UNNATURAL RAPID GROWTH: Our Investigators filmed the chickens approximately 10 days before they would be sent to a slaughterhouse, a fate that normally happens at around 42 days of age when the birds have not yet reached sexual maturity. Chickens raised for meat have been genetically selected to grow as fast as possible, and many of the diseases they suffer from are the result of this selection. Today, the growth rate of a chicken for meat production is 4 times higher than it was 70 years ago. If a human baby were to grow at the same rate; at two months old it would weigh about 661 pounds.
PANDEMIC RISK: Aside from the immense cruelty factory farms inflict on animals, these industrial farms also present the immediate threat of pandemic disease spread. Experts from the United Nations and the European Food Safety Agency (EFSA) point to animals and food of animal origin as the cause of novel diseases such as COVID-19. Their research concludes that industrial farming has caused most of the new infectious diseases in humans in the last decade and that there is a risk that animal farming could be the source of new pandemics, similar to what has already happened with live animal markets. Also, the Centers for Disease Control and Prevention estimates that 3 out of every 4 new or emerging infectious diseases in people come from animals.

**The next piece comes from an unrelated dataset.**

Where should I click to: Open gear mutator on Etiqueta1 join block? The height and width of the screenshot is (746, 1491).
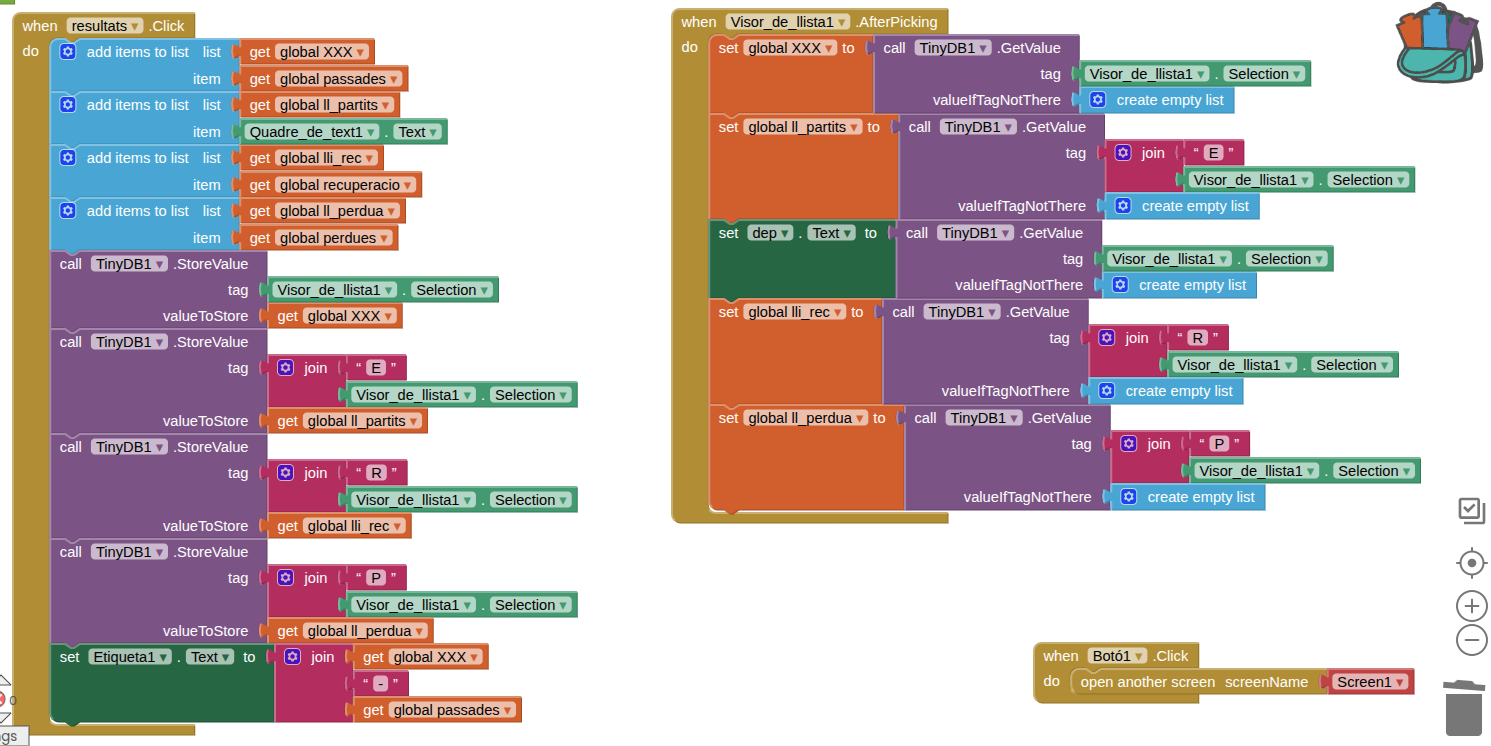293,657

In addition, it’s within the chicken industry that animal viruses have been found to mutate most often into a new and dangerous disease that could infect humans. It’s these new viruses, like COVID-19, that are the most deadly as there are not yet vaccines or immunity. For example, of the 16 strains of new influenza viruses currently identified by epidemiologists as “of particular concern,” 11 originate from the avian influenza virus (including H5N1).
ANTIBIOTIC RESISTANCE: Chickens raised for meat production are routinely given antibiotics as a preventative measure to stop them from getting sick. This is a widespread practice in industrial farming, but in Spain it is even more pronounced, with Spanish farms consuming five times more antibiotics than French farms and twice as much as Portuguese farms. Every year, 700 000 people in the world die from antibiotic-resistant infections, a figure that could rise to 10 million by 2050 if no action is taken to eliminate the use of preventative antibiotics, according to the World Health Organisation.
41 MILLION CHICKENS DIE BEFORE REACHING SLAUGHTER: In Spain, 1.9 million chickens are slaughtered every day, adding up to 695 million a year. According to data from the country’s Ministry of Agriculture, Fisheries and Food, more than 5% (41 million) died on farms in 2018 due to the terrible living conditions they endure, or roughly 112,000 a day.
WHAT COMES NEXT: Animal Equality in Europe is part of the European Chicken Commitment, an agreement to improve the living conditions of chickens. Together, we are trying to get companies to meet basic animal welfare criteria such as limiting overcrowding, meeting minimum light standards, adopting slower-growing breeds or having birds stunned with gas instead of being immersed in electrified water, as is currently the case. Our work extends from there to the rest of the world, with our teams in the US, India and Mexico and Brazil also efforting every day to improve the lives of chickens and all farmed animals currently living in cruel and abusive conditions. You can help by sharing out these important investigations with your friends and family, and choosing plant-based over animal products. Together, we will create a world where all animals are protected and respected.